Maximum Flow using the Edmonds-Karp Algorithm

You are given a directed network graph with n vertices and m edges. Each edge is specified by three integers u, v and c representing an edge from vertex u to vertex v with capacity c. Your task is to compute the maximum flow from the source vertex 1 to the sink vertex n using the Edmonds-Karp algorithm.
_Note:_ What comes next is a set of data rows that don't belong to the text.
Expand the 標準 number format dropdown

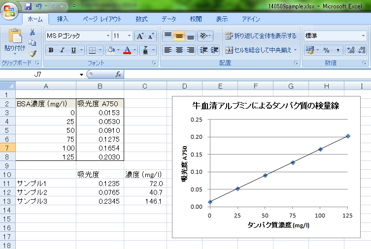363,36
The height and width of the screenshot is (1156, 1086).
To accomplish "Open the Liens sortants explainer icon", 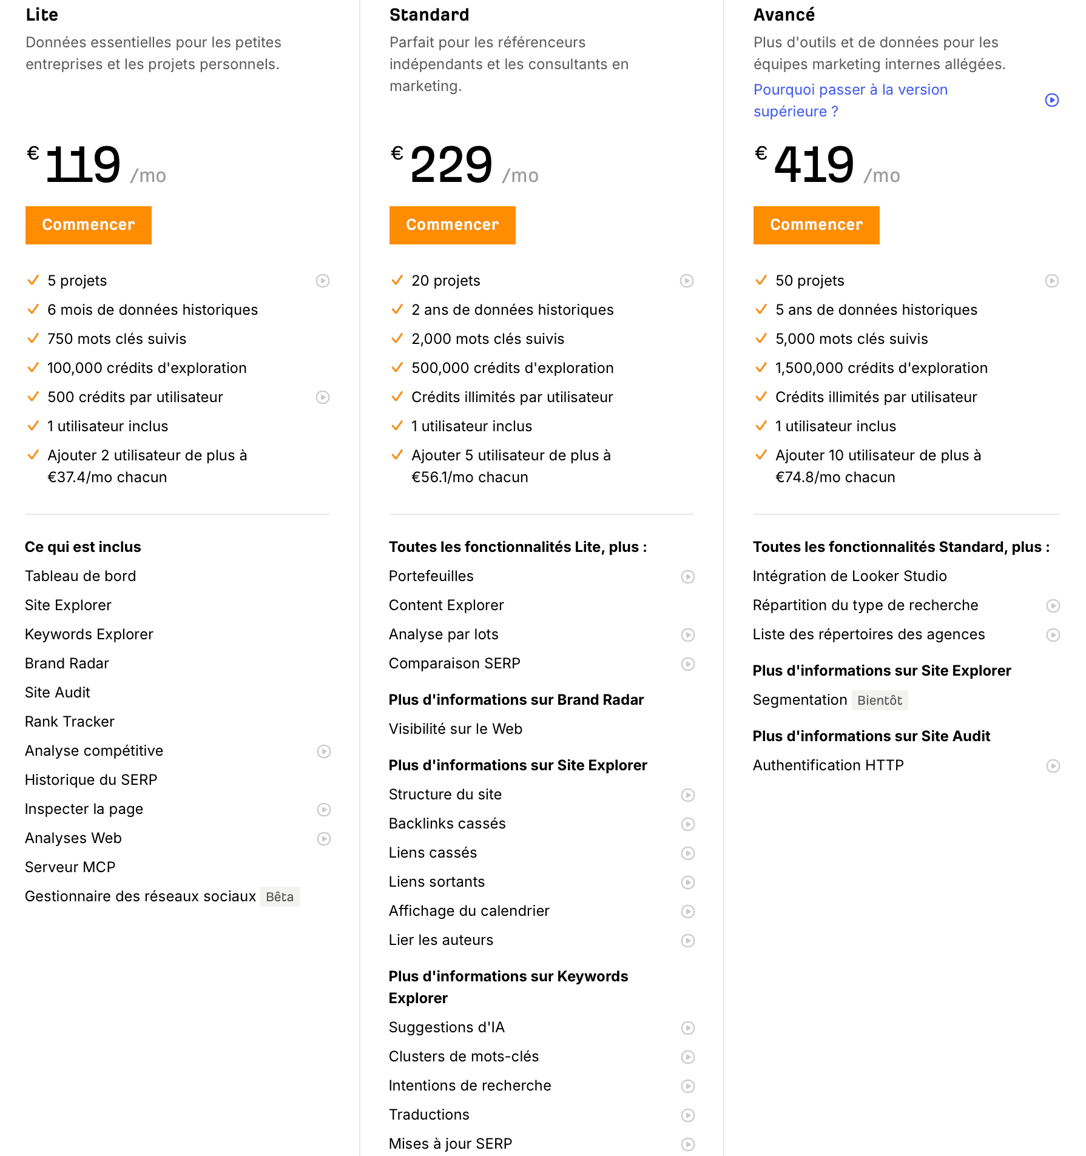I will pos(687,882).
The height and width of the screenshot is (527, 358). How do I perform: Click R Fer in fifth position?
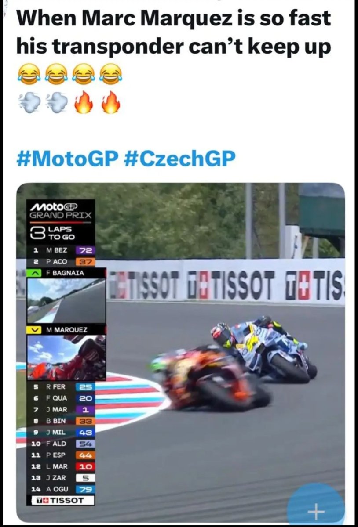[x=57, y=387]
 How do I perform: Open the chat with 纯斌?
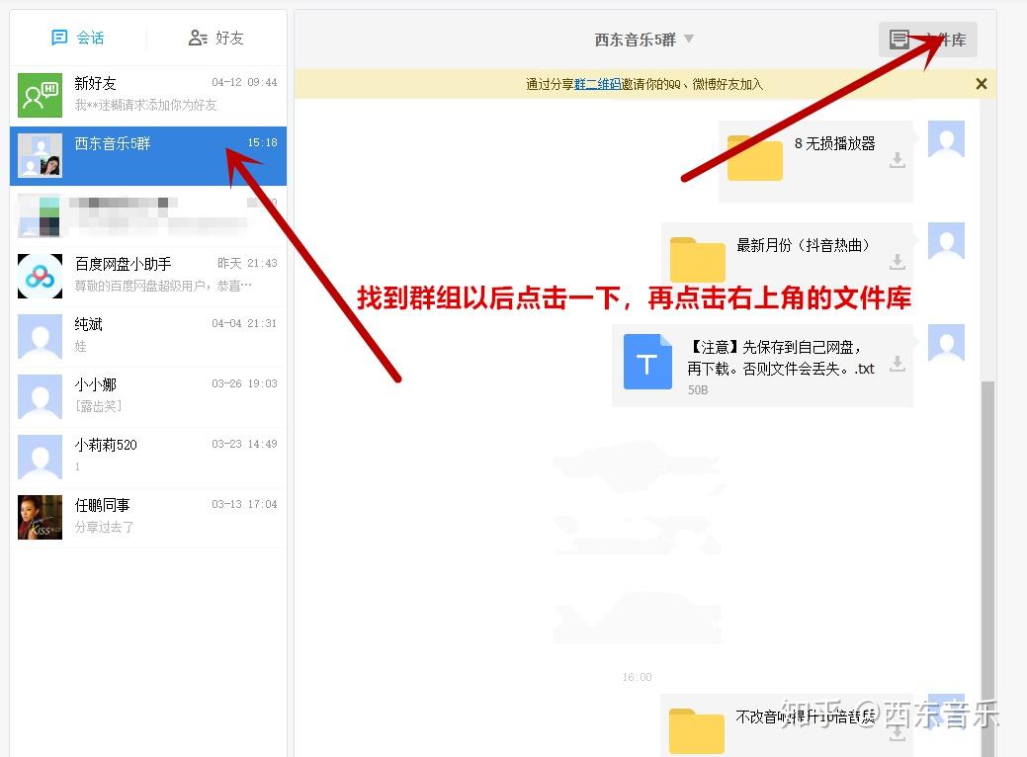click(x=148, y=335)
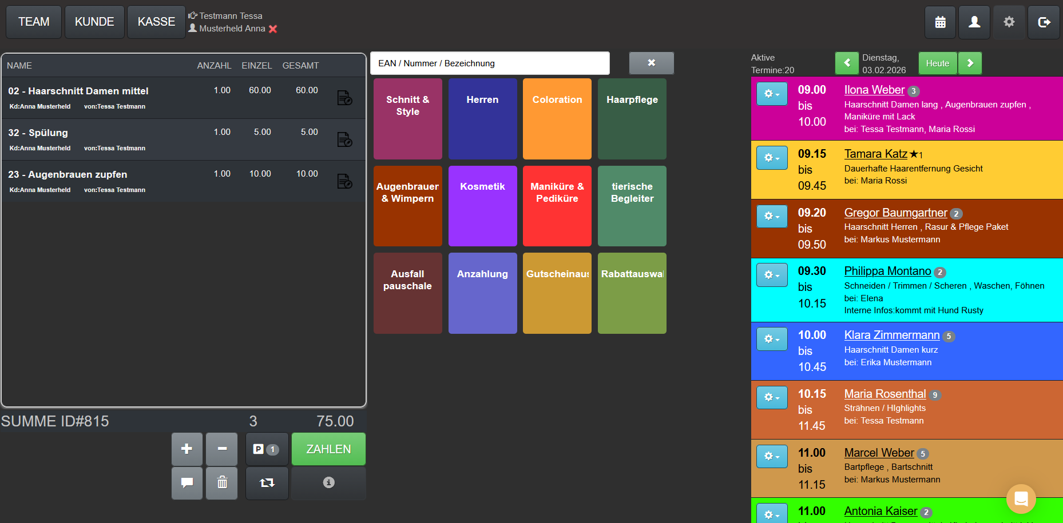Select the orange Coloration category tile
This screenshot has height=523, width=1063.
point(557,119)
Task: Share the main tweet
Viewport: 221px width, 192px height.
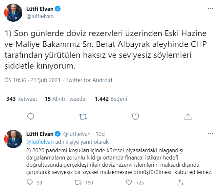Action: pyautogui.click(x=188, y=116)
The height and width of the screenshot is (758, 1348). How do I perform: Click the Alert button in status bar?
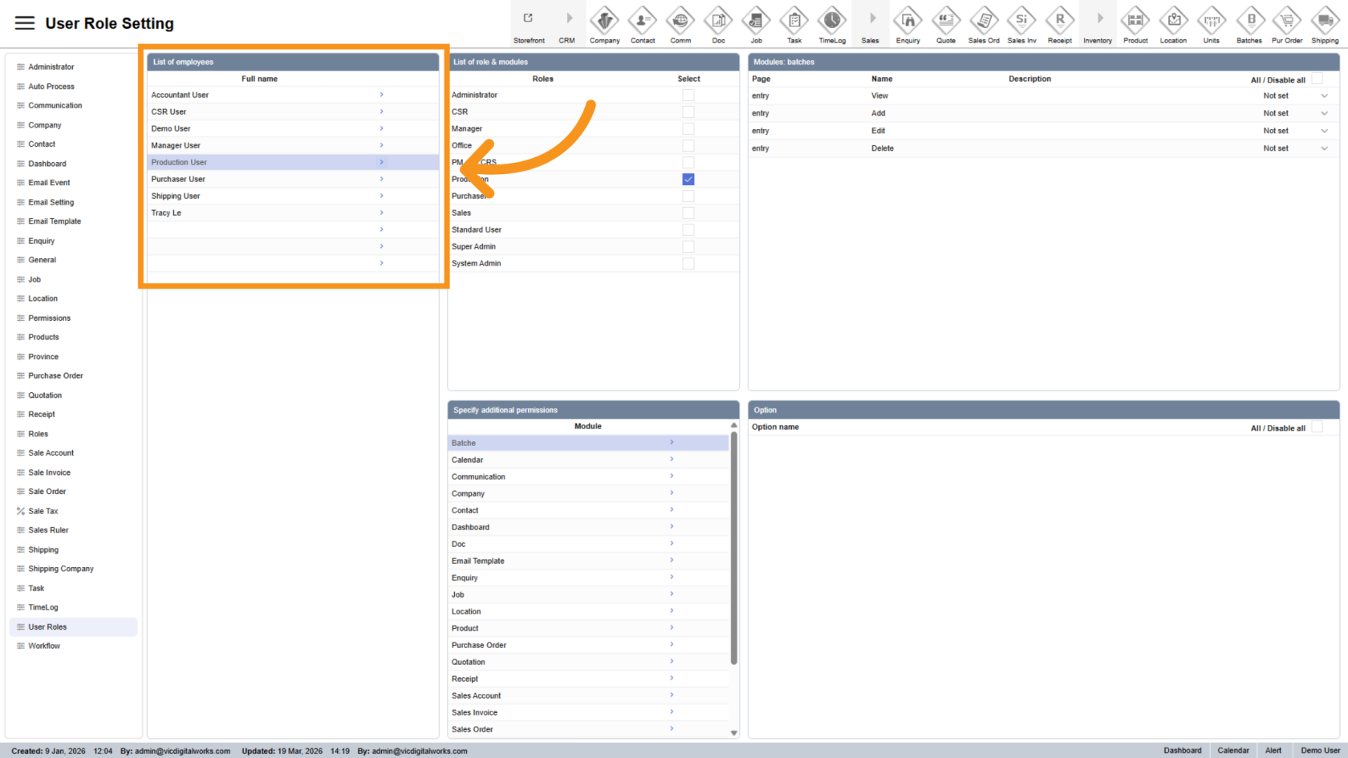click(1273, 751)
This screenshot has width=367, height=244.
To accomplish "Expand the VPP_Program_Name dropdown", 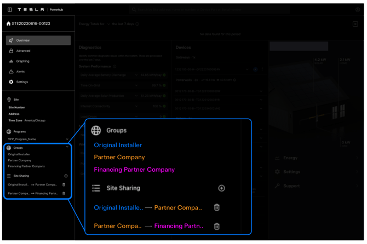I will 67,140.
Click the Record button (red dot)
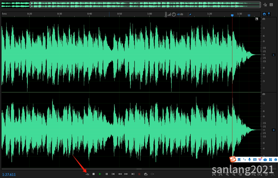This screenshot has width=278, height=178. [x=139, y=174]
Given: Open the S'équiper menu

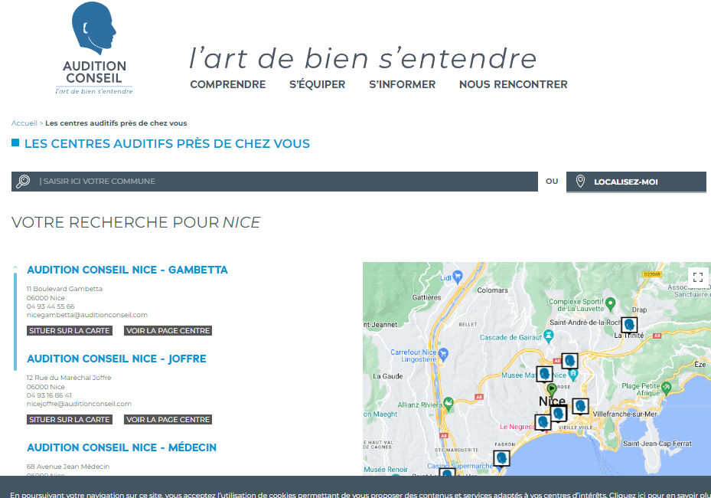Looking at the screenshot, I should coord(317,85).
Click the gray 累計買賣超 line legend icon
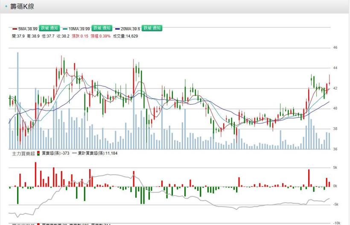This screenshot has height=225, width=350. pos(74,153)
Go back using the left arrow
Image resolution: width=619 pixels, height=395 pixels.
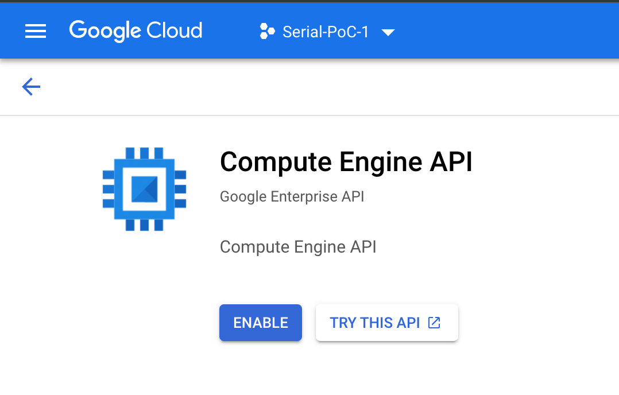click(31, 87)
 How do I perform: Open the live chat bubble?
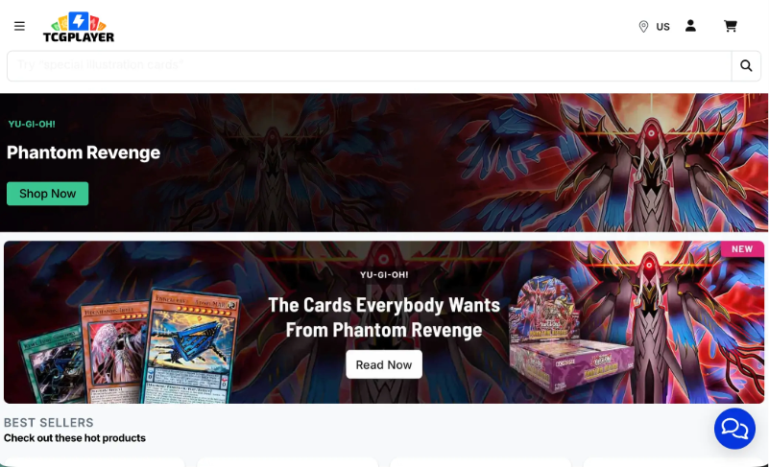tap(734, 429)
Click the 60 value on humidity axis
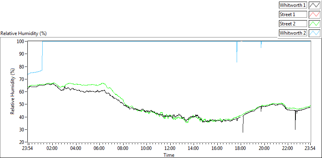 coord(23,92)
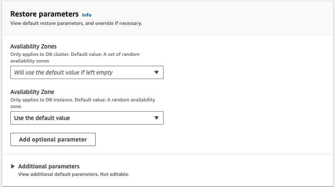Image resolution: width=335 pixels, height=187 pixels.
Task: Click the Restore parameters heading text
Action: coord(44,14)
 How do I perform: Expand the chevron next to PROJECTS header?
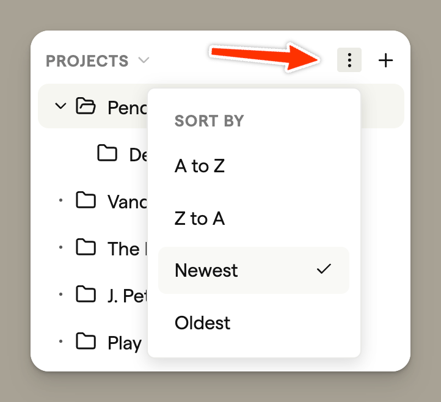144,60
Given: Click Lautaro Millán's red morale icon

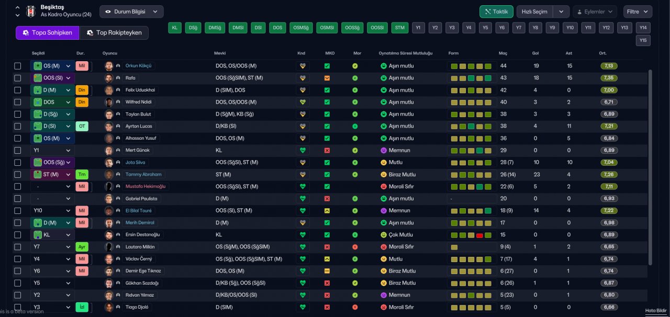Looking at the screenshot, I should 355,247.
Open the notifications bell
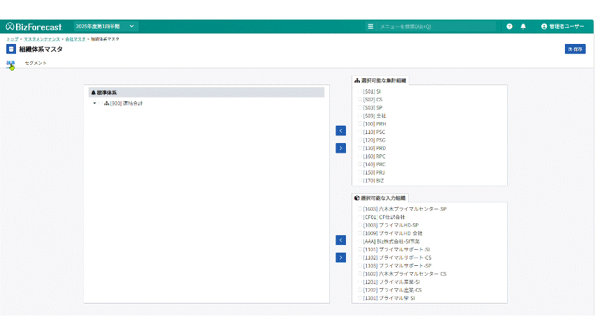This screenshot has height=335, width=595. coord(523,27)
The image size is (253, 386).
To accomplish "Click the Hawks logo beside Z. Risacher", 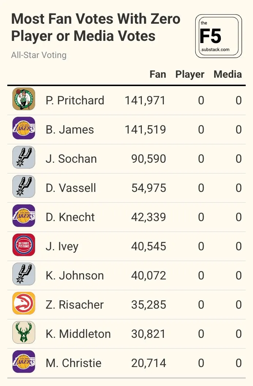I will tap(24, 303).
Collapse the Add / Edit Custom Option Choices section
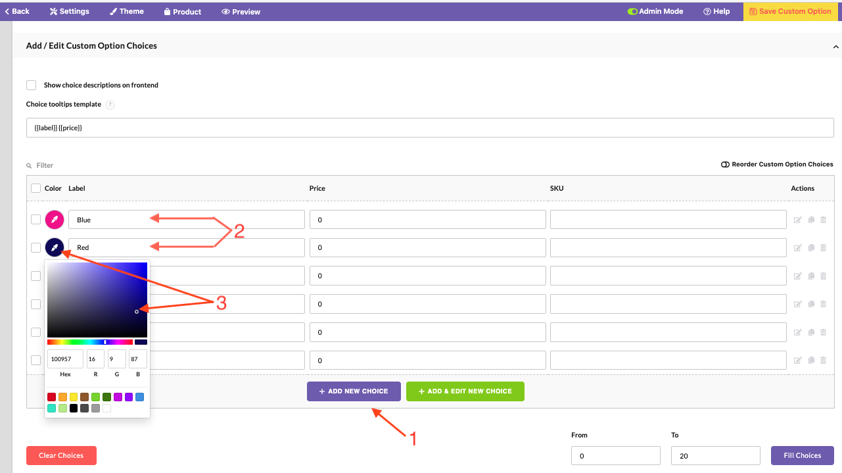This screenshot has height=473, width=842. [835, 46]
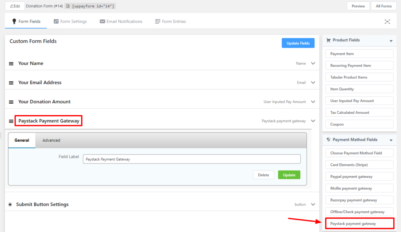Viewport: 401px width, 232px height.
Task: Click the Field Label text input
Action: point(191,159)
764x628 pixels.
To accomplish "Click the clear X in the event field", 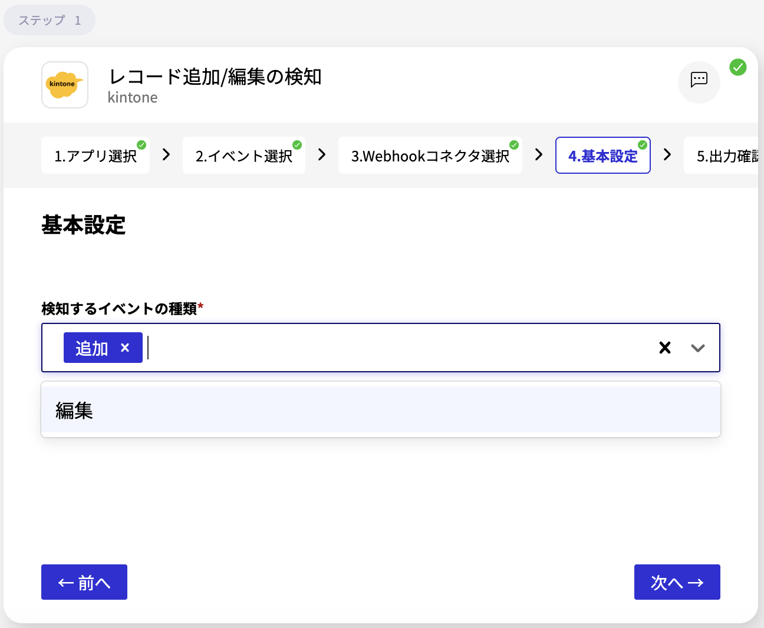I will 665,348.
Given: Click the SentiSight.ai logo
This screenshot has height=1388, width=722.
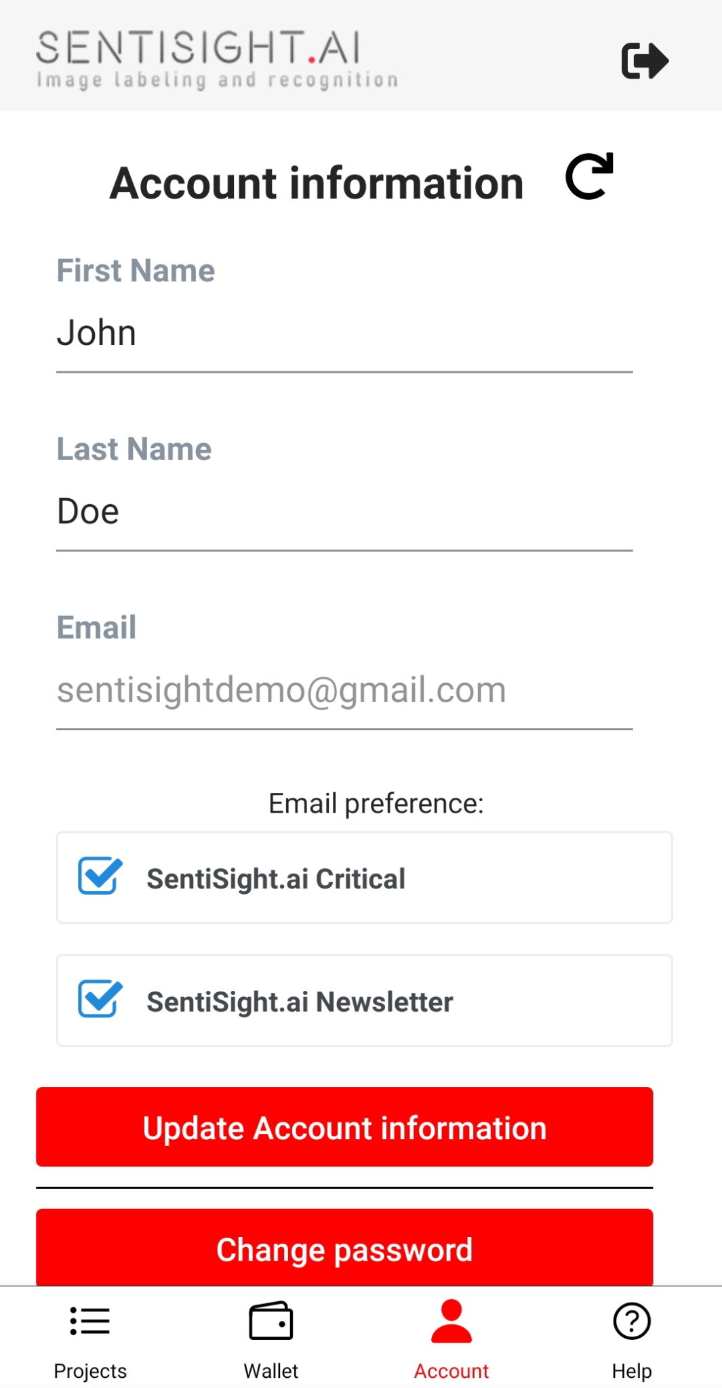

The Edmonds-Karp algorithm is a specific implementation of the Ford-Fulkerson method that uses breadth-first search (BFS) to select the shortest augmenting paths. The algorithm terminates when no more augmenting paths can be found. Mathematically, if f represents the flow and c the capacities, you need to maximize:

$$\text{max flow} = \sum_{v \in V} f(1,v)$$

subject to the capacity constraints and the flow conservation constraints.

inputFormat

The first line contains two integers n and m representing the number of vertices and edges respectively. Each of the following m lines contains three integers u, v, and c which denotes there is an edge from vertex u to vertex v with capacity c.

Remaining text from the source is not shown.